Through an emailing contact I heard about Seven Towers, another publishing outfit here in Ireland and was asked to go along to a reading of their authors, supplemented by an Open Mic evening (I can never resist those). The venue was a small pub in Fleet Street, Dublin - not as glam as the London city street, mind you!
Once the main readers, Noel O'Briain, Ross Hattaway and Oran Ryan settled into their pieces, the roar of Dublin buses outside the windows faded into the background. The format accomodated the small end-of-summer crowd very well: we sat around in a circle, like a group of storytellers at a convention and each reader was inspired by the last piece, so that each poem or piece of prose seemed to speak to the last, opening up possibilities. You could say that the theme for the night was communicating!
Oran Ryan's book is Ten Novels by Arthur Kruger - from the pieces read and the play on who is writing, I think this is going to be an existentialist investigation of the human condition - looking forward to reading that!
Noel O'Briain's book is Scattering Day - 21 Sonnets and Other Poems, a book of formal and free verse. Those that he read sounded well crafted and suited the ear of the audience.
Ross Hattaway's collection is The Gentle Art of Rotting, with diverse poems ranging through Ross's experience. He is not native Irish, coming originally from New Zealand, so his poetic voice sounds very different to an Irish one and allows a different reading and hearing experience, through his unique cadences in language.

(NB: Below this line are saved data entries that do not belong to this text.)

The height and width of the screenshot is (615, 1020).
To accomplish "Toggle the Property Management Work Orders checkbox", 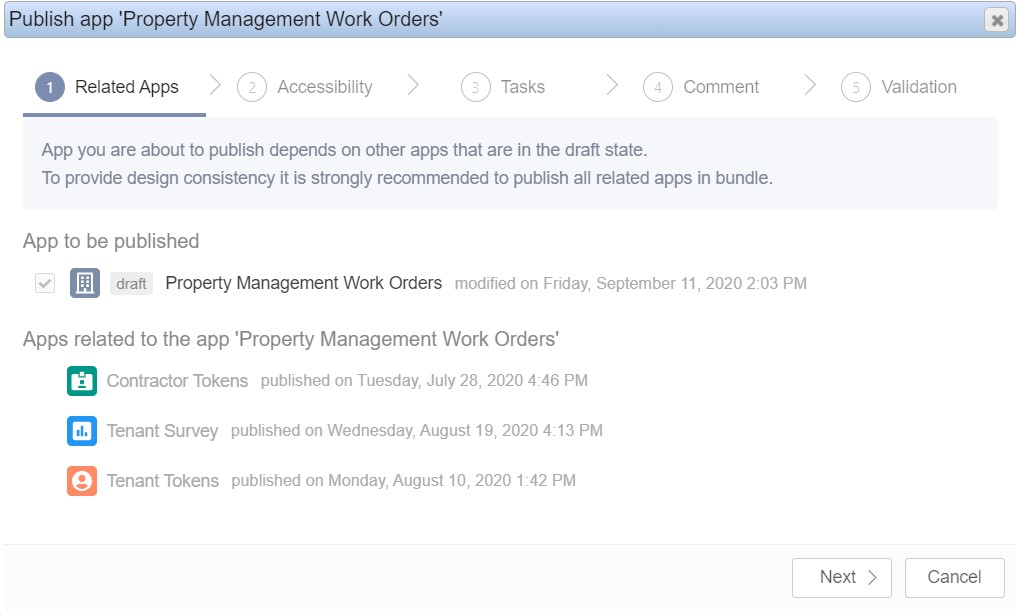I will [45, 283].
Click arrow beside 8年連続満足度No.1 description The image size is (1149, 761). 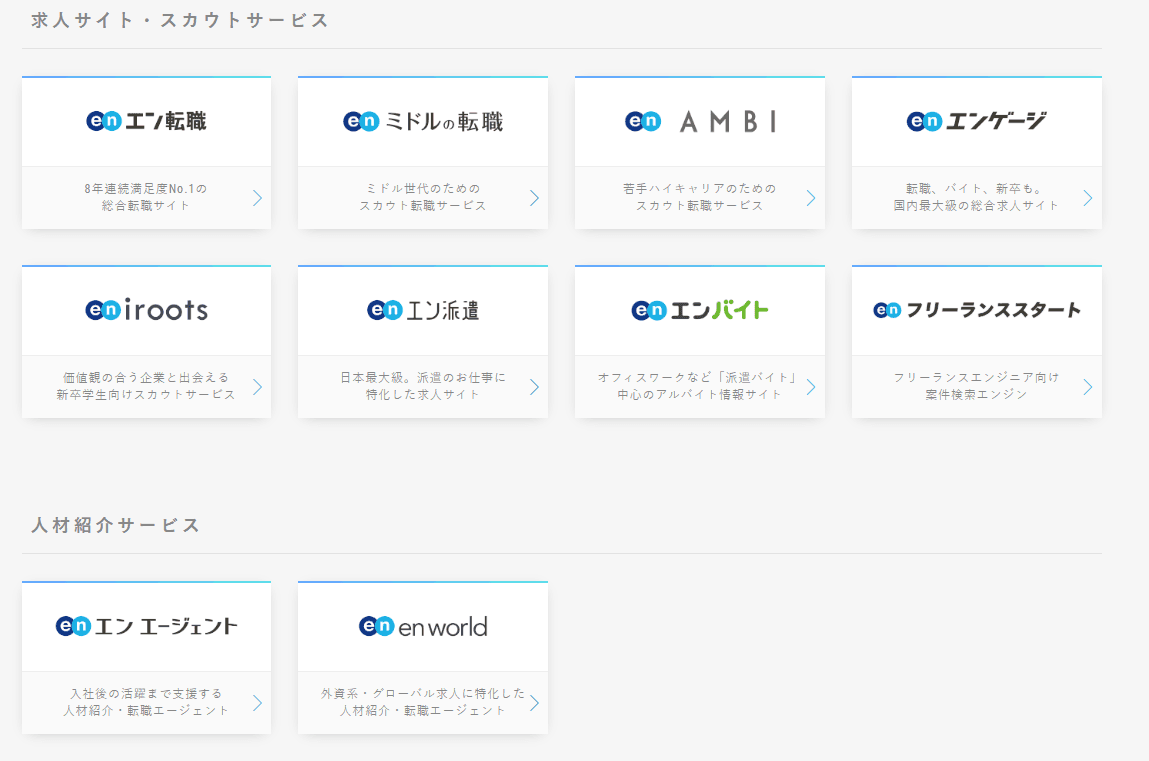click(257, 197)
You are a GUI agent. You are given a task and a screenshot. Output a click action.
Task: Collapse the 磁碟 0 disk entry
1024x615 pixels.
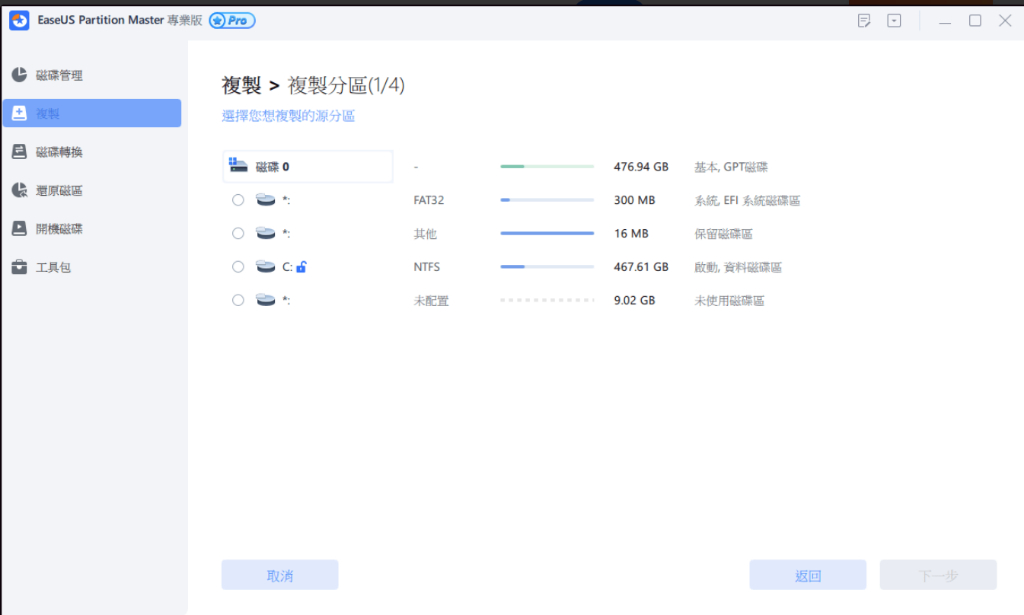pos(307,167)
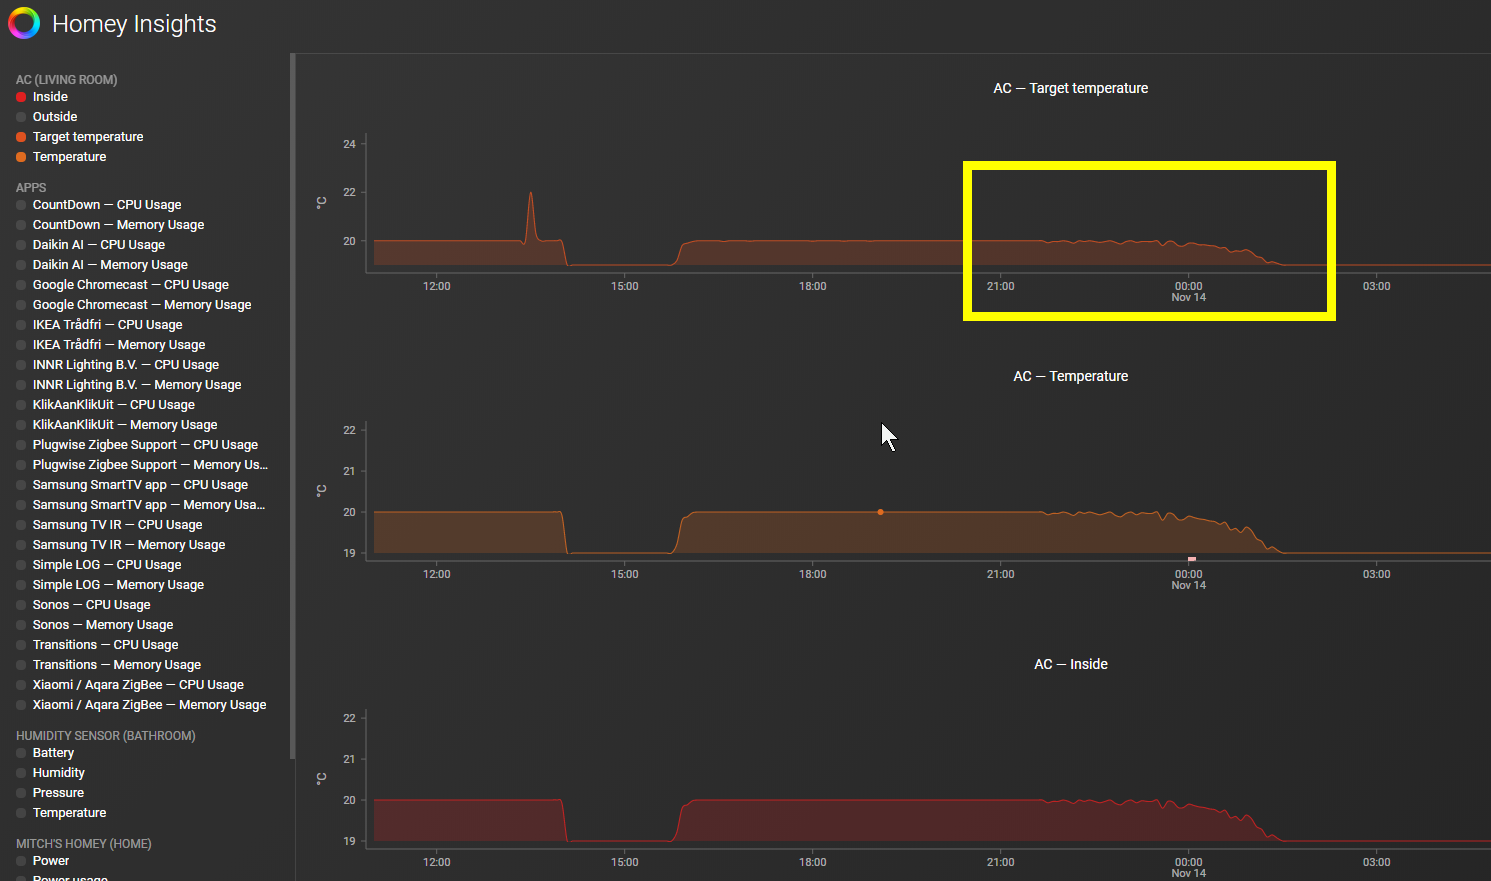Viewport: 1491px width, 881px height.
Task: Select CountDown — CPU Usage log
Action: 106,205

The Seven Towers website doesn't do the same justice to these books, that physical touch and sight does: they are all in hardback and softback format, but the hardbacks are exceptionally well designed and produced, leaving the reader with a rare thing of beauty (they could well become collectors items), that no amount of my words could ever get across. Needless to say, I bought more books!
2 comments:
Not more books, haven't you got enough already? :-)
I'm a sucker for beautiful paper, what can I say!